Tiene Rusia a sus pies a los países vecinos atemorizados y a los estados europeos en general con tales ansias de ganarse sus favores que todos albergan tentaciones de acuerdos, contratos y amistades por separado. La bilateralidad absoluta entre Moscú y Berlín en su política energética, decidida por el anterior Gobierno alemán, dirigido por el hoy empleado de Putin, el ex canciller Gerhard Schröder, creó una fisura en la política europea de consecuencias incalculables. Desde entonces, el desprecio de Moscú hacía los países compradores, compañías explotadoras, acuerdos, contratos, licencias de explotación y seguridad jurídica en general, es manifiesto. Putin ha hecho saber que hará lo que le dé la gana. Desde luego no firmará un acuerdo general de energía que le comprometa y se reirá de los europeos cada vez que éstos le vengan con monsergas sobre los derechos humanos. En la tradición soviética, cuando le hablen de derechos humanos, él lo hará sobre indios en América, la mafia siciliana, la alcaldesa de Marbella o las violaciones, presuntas pero "envidiables", del presidente de Israel.

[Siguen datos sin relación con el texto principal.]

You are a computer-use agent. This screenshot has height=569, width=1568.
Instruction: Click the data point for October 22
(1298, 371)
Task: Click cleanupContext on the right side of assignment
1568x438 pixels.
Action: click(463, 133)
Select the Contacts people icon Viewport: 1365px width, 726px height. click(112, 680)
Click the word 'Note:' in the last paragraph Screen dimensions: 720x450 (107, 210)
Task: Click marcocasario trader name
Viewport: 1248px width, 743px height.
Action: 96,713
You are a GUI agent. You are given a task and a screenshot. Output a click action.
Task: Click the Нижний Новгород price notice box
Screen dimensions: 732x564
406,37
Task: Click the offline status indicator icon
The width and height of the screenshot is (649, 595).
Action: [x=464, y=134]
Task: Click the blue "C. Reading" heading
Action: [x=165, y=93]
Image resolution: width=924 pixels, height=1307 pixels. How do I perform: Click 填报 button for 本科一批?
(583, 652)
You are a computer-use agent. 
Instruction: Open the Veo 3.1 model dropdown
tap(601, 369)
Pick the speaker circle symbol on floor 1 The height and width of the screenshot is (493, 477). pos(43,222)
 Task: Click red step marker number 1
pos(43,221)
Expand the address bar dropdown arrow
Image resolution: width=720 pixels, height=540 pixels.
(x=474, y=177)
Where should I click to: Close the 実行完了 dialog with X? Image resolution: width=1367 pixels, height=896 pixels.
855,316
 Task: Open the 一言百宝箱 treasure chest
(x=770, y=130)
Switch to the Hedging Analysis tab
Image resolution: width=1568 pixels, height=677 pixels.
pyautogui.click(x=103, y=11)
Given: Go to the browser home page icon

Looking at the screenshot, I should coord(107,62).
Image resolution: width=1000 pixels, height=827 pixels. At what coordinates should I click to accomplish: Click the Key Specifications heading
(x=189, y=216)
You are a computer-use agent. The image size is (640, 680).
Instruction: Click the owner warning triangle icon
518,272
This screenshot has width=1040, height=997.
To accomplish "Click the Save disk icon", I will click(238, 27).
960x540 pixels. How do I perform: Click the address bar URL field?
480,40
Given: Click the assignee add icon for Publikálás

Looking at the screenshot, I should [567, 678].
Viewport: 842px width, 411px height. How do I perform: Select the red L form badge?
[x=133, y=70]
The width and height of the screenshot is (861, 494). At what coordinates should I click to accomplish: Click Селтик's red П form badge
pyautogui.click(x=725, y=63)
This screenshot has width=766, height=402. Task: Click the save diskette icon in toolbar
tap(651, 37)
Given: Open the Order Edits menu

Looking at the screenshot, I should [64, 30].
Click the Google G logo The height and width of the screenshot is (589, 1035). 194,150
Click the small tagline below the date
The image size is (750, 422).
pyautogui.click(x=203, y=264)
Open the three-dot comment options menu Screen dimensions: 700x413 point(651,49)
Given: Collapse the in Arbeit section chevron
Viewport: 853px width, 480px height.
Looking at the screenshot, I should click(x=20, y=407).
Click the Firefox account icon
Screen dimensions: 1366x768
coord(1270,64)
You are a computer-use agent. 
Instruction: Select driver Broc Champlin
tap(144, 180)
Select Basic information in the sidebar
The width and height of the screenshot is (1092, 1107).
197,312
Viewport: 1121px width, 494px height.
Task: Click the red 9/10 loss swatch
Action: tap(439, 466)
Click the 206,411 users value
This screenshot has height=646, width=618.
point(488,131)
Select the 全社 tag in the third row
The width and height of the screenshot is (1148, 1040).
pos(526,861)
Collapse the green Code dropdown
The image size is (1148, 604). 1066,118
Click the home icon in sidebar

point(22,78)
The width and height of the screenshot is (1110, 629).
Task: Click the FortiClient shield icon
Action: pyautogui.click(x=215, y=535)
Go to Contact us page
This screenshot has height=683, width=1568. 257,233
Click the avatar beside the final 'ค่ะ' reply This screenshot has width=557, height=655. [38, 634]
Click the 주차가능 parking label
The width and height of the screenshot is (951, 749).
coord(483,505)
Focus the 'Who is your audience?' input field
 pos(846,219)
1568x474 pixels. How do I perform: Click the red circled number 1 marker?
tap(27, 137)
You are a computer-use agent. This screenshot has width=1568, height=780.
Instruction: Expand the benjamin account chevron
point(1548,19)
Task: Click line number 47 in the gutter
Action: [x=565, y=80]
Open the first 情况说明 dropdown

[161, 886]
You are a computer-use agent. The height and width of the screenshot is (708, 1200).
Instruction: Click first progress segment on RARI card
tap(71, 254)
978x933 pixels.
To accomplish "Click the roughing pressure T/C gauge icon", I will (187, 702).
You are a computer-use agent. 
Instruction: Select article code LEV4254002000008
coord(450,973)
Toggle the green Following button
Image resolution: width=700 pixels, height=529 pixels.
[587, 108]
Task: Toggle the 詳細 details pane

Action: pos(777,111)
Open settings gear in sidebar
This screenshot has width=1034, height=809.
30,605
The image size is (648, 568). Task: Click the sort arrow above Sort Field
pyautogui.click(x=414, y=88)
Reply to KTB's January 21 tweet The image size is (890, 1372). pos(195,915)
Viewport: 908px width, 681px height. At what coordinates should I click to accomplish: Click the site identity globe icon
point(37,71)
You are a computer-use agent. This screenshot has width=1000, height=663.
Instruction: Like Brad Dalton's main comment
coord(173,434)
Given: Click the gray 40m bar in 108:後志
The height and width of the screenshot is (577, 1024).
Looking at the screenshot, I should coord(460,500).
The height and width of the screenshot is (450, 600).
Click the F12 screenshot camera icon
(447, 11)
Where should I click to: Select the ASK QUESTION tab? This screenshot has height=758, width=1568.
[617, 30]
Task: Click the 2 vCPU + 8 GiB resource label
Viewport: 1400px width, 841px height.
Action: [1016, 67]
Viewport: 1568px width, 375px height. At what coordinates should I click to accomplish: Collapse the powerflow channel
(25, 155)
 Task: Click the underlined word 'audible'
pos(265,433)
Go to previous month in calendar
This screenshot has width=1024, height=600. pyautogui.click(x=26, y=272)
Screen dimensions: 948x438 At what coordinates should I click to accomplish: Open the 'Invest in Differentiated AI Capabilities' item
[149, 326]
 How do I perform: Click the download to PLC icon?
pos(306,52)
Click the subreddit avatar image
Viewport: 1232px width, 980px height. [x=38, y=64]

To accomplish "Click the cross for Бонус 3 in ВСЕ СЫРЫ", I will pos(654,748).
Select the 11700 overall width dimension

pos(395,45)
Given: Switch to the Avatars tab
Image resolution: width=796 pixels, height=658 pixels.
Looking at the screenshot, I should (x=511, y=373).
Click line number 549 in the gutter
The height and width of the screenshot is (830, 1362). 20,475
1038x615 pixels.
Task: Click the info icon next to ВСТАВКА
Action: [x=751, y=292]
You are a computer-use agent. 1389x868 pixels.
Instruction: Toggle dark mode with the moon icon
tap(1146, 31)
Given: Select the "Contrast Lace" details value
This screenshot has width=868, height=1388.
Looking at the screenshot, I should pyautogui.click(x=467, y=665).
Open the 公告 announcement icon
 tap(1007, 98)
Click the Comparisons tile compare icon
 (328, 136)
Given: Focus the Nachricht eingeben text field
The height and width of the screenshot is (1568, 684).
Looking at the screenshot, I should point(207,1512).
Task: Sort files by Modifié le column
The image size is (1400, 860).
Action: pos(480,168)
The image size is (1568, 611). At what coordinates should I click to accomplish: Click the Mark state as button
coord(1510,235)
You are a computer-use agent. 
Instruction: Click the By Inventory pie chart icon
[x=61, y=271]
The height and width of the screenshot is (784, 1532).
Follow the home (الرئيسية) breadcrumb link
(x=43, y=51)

"Imagínense al imperio Habsburgo dividido en muchas repúblicas menores y mayores. ¡Qué maravillosa base para una monarquía universal de Rusia!" Estas palabras del gran historiador checo Frantisek Palacky en 1848, son la cita con la que abre también el historiador Tony Judt el capítulo sobre la Guerra Fría de su inmensa Historia de Europa (Postguerra, Taurus 2006). La monarquía rusa ha vuelto. Como entonces, la división de Europa es su objetivo y baza principal. Putin ya goza del prestigio que confiere el éxito. En 1945, con el prestigio de la victoria, Stalin encargó a Eisenstein su película sobre Iván el Terrible para reivindicar la lucha sin piedad por la supremacía rusa. Putin homenajea a Stalin a diario con una política que divide y humilla a los europeos.